Just how bad is your rotary ground performing?  A head-to-head comparison of rotating electrical grounds.

Rotary Ground Shootout : Sumner ST-107, Lenco Model C, Tweco RG-140 vs. Meridian Laboratory ROTOCON^® ERG-400 Rotating Electrical Ground

Where and why are rotary grounds needed?  Here’s where and how they work.

How does one electrically ground a rotating workpiece or application that utilizes high current, and why is it necessary? Where can one utilize a ROTOCON^®, or any type of rotary ground, in a rotating application? 

Numerous applications, including welding, plating, semiconductor manufacturing, and other typically high current processes will frequently complete their circuit from the positive and negative terminals through a ground clamp (more commonly referred to as the “ground”).  Electrical current passes into a load, through it, and then exits via an equally rated wire or cable, returning back to the grounding point. 

A common relatable example of this is the battery in your car, in which the positive side (terminal) energizes the starter (and other electronic parts of your vehicle), while the negative side of the battery is connected to the chassis (ground) of the vehicle. While a poor ground connection on a vehicle is different from a poor ground connection in an industrial or manufacturing setting, the effects are the same. With a poor ground connection, power is unable to efficiently transfer through the circuit or device due to an increase in electrical resistance, measured in ohms. In the case of the car battery, this will mean decreased power supplied to the starter, which in turn leaves you with a vehicle that will have difficulty starting because of insufficient current delivered to the starter.

Now, how does this apply to industrial settings and applications? If you work in an industrial, manufacturing, research or fabrication environment, chances are you work either directly or indirectly with a process that requires some type of rotating electrical ground; below are a few examples of where you might find a rotary electrical ground being used:

Welding

• Tank and Pipe Welding – Tanks, pipes and other welding applications require a rotary ground to transfer current while the tubes or material is rotated and welded to make stacked tubes and other welded end products.
• Car Frame Manufacturing – The average passenger vehicle frame consists of approximately 5,000 welds, oftentimes performed on a gimbal or turntable system with the weld head remaining stationary.
• Steel Structure Fabrication – Steel buildings, wind turbines and many other structural components require the ability to rotate work pieces while welding or between welds as the part is positioned.
• Automated and Semi-automated Welding Equipment – Welding tables, welding positioners and robotic welding all require the ability to transfer a consistent current while the work piece or welder are rotated or manipulated.

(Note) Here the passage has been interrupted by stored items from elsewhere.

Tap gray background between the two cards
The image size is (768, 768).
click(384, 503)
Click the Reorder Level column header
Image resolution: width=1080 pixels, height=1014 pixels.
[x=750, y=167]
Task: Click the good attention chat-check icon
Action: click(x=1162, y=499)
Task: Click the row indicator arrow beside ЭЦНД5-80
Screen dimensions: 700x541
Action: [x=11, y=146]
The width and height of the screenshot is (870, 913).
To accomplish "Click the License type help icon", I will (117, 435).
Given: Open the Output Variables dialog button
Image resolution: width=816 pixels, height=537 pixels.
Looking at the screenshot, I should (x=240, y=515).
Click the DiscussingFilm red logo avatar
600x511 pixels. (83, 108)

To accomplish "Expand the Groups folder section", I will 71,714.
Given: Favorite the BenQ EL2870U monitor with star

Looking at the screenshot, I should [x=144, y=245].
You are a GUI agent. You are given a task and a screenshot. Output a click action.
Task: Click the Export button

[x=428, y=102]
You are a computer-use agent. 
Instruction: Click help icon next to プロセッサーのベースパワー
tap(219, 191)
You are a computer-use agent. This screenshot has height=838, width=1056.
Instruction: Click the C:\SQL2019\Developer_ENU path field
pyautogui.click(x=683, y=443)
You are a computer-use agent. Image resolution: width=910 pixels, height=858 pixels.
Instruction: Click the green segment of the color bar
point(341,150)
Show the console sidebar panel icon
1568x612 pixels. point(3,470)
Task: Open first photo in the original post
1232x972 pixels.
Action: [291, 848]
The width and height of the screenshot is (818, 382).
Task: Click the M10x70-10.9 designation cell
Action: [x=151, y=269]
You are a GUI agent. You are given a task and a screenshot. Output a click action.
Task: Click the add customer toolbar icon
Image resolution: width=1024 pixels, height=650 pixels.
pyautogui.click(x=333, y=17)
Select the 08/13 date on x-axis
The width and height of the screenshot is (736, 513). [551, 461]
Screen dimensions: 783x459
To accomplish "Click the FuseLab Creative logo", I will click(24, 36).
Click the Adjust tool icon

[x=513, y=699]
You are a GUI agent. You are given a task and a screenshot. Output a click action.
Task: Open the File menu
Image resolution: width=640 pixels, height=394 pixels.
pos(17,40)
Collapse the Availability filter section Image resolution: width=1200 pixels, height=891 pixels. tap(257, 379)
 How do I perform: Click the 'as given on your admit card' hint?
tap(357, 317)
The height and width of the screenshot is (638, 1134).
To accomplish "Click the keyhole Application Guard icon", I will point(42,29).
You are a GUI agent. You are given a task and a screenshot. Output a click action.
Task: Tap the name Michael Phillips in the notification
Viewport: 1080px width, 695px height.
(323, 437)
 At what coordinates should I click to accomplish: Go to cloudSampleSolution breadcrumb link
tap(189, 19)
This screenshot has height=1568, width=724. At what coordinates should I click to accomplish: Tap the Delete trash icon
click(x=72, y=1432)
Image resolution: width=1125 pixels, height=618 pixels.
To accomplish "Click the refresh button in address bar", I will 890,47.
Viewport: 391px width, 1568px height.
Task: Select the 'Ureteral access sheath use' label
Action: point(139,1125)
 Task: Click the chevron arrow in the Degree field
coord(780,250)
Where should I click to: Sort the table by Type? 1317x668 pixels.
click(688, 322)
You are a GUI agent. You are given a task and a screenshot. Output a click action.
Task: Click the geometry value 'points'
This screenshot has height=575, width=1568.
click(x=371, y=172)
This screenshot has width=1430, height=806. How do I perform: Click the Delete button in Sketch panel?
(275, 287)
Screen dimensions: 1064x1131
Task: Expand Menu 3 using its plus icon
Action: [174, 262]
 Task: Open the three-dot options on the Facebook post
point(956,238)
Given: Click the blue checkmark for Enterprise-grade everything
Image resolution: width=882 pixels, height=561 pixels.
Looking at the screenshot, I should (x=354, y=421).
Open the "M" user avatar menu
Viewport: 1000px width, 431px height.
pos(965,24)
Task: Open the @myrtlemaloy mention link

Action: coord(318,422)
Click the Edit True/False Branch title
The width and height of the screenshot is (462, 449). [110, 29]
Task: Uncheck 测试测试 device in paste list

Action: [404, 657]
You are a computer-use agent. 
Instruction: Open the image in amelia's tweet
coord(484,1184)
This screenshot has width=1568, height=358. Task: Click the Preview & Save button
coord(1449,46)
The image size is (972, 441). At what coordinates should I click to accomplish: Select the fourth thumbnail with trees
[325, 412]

Plating and Electro Polishing

• As parts are inserted into an electroplating or polishing bath, they are oftentimes rotated to ensure even distribution across all surfaces of the parts being plated, resulting in a higher quality finish.  Rotary grounds are necessary to provide a steady, consistent electrical current to the workpiece or fixturing as they rotate.

Microchip & Silicon Wafers

• Sputtering – Sputtering is the process by which a material is stripped of surface atoms by bombarding it with high energy plasma and gas. This process is commonly used in the production and processing of silicon wafers for microchip manufacturing.
• Sputtering Deposition – Sputtering deposition is the process by which a material is deposited onto a substrate through the removal of material through sputtering, then leaving that free material on the substrate.
  • DC Sputtering Deposition – DC sputtering is a method of sputtering deposition that works best with conductive materials and metals, it is achieved by using a DC power supply as the source for the plasma.
  • RF Sputtering Deposition – RF sputtering is a method of deposition that utilizes a high frequency (typically RF = radio frequency) electrical power signal to generate the plasma. This has the added benefit of being able to deposit on insulative targets because RF sputtering prevents charge accumulation on the insulative materials.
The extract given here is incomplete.